== Selected passage ==
========================================

Five exploratory wells were drilled at the start of the development in 2015. Based on the results of logs interpretation the accepted OWC true vertical depth (TVD) is -3105 m in the main block and -3116 m in the northern block. Resistivity boundary values were obtained from the results of relative phase permeability studies to determine the type of fluids. Then, according to Archi-Dakhnov equation, the critical values like Ws* – water saturation at which gravitational water emerges in the flow and Ws** – water saturation at which the flow consists only of gravitational water were expressed. For the reservoir J1 critical resistivity value is 8.2 Ohm-m and the ambiguous saturation zone in the interval ranges from 7.7 to 8.2 Ohm-m. The resistivity values are close to the point that may lead to an error in determining the fluid content. It is notable that water was produced during the test in only one well, while the inflow also produced dissolved gas and a film of oil. Due to the small amount of samples, further study of the water saturation boundary values and resistivity is necessary to determine the saturation behavior. Without new core samples the question of determining the «true» rock resistivity and the corresponding reservoir saturation behavior may be further studied by well logs and geochemical reservoir models. A similar method is described in the work by A.I Melnik. [3].
To date the main uncertainty is the OWC level around the main deposit, as the fluid contact boundary of the northern block near the exploratory well 4R was confirmed by the pilot well logs 12PL, where the OWC TVD is -3115m according to the log results. Fig. 3 shows the scheme of the substantiated fluid contacts. The results determining the OWC level in the drilled wells in the main deposit:
1) Well 2R. According to the well logging results, the J1 formation fluid is in perforated and non-perforated sections in the TVD -3094 ÷ -3109m interval and possibly with less volume in the TVD -3109 ÷ -3115.4m interval. There is gas-cut oil with a small amount of water in the inflow. According to the log data interpretation, the OWC in well 2R is penetrated in the reservoir at TVD -3105.8m.
2) Pilot wellbore of well 9. According to the results of hydrodynamic logging, the OWC level is assumed at the depth of -3101m. At the same time, it is noted that below the depth of -3100.7m there is an increased pressure differential, and below TVD -3102.8m the values become non-physical. These results may be substantiated by a decrease of permeability and porosity in the lower part of the formation and supercharging (the effect of overpressure in the bottomhole due to the slow pressure equalization after mud penetrates the formation). According to the results of logging interpretation, the oil-water contact is at TVD -3105.1m.

========================================

== Complete the following ==
- a) List every well designation named in the oil-water contact text.
- b) Copy out the records verbatim, from the start of the records through the line that contains "(717, 882).".

========================================

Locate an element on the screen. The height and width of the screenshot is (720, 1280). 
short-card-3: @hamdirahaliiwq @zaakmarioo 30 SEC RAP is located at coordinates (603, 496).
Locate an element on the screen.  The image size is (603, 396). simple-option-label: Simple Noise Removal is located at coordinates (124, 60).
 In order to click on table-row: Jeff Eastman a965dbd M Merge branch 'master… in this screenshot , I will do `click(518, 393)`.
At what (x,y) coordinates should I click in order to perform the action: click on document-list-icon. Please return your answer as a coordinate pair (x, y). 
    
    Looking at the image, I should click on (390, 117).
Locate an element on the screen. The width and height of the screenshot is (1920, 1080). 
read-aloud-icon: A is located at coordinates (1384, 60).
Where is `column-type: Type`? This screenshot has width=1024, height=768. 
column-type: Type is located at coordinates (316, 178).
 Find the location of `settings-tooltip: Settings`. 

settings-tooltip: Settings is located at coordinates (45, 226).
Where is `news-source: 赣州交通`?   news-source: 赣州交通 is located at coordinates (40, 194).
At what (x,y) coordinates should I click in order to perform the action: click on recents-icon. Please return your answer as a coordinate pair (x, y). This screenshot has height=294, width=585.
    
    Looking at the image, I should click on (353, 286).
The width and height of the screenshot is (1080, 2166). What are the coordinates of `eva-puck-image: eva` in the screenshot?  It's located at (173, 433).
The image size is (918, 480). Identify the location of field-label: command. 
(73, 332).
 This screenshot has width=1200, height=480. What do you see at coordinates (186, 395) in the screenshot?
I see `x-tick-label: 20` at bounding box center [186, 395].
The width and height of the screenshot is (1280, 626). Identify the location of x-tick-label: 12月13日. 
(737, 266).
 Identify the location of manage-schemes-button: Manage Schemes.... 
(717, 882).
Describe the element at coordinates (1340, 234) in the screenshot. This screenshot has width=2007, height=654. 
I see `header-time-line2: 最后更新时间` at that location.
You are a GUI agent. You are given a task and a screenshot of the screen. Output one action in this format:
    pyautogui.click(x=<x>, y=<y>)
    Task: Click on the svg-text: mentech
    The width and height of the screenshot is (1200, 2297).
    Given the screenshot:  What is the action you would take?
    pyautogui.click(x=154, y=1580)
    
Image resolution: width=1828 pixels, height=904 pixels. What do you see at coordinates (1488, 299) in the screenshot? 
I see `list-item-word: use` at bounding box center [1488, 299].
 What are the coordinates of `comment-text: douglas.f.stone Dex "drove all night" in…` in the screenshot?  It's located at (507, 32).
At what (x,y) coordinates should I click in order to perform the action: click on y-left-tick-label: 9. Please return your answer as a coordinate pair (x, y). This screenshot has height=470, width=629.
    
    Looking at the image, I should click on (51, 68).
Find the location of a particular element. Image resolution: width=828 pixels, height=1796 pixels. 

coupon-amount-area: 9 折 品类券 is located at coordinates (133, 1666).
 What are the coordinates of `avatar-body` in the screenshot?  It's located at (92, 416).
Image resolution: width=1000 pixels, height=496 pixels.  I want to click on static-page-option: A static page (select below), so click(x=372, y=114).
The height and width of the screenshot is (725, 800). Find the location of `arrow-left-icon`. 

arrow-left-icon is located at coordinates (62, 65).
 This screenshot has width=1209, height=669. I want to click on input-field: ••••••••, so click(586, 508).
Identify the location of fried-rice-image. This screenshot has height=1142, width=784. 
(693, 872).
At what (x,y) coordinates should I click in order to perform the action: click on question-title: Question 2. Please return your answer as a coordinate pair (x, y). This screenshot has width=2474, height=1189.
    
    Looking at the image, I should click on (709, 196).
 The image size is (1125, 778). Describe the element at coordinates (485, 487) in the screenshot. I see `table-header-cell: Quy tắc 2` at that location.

========================================

== Answers given ==
- a) 4R, 12PL, 2R, 9

- b)
Locate an element on the screen. The height and width of the screenshot is (720, 1280). 
short-card-3: @hamdirahaliiwq @zaakmarioo 30 SEC RAP is located at coordinates (603, 496).
Locate an element on the screen.  The image size is (603, 396). simple-option-label: Simple Noise Removal is located at coordinates (124, 60).
 In order to click on table-row: Jeff Eastman a965dbd M Merge branch 'master… in this screenshot , I will do `click(518, 393)`.
At what (x,y) coordinates should I click in order to perform the action: click on document-list-icon. Please return your answer as a coordinate pair (x, y). 
    
    Looking at the image, I should click on (390, 117).
Locate an element on the screen. The width and height of the screenshot is (1920, 1080). 
read-aloud-icon: A is located at coordinates (1384, 60).
Where is `column-type: Type`? This screenshot has width=1024, height=768. 
column-type: Type is located at coordinates (316, 178).
 Find the location of `settings-tooltip: Settings`. 

settings-tooltip: Settings is located at coordinates (45, 226).
Where is `news-source: 赣州交通`?   news-source: 赣州交通 is located at coordinates (40, 194).
At what (x,y) coordinates should I click in order to perform the action: click on recents-icon. Please return your answer as a coordinate pair (x, y). This screenshot has height=294, width=585.
    
    Looking at the image, I should click on (353, 286).
The width and height of the screenshot is (1080, 2166). What are the coordinates of `eva-puck-image: eva` in the screenshot?  It's located at (173, 433).
The image size is (918, 480). Identify the location of field-label: command. 
(73, 332).
 This screenshot has width=1200, height=480. What do you see at coordinates (186, 395) in the screenshot?
I see `x-tick-label: 20` at bounding box center [186, 395].
The width and height of the screenshot is (1280, 626). Identify the location of x-tick-label: 12月13日. 
(737, 266).
 Identify the location of manage-schemes-button: Manage Schemes.... 
(717, 882).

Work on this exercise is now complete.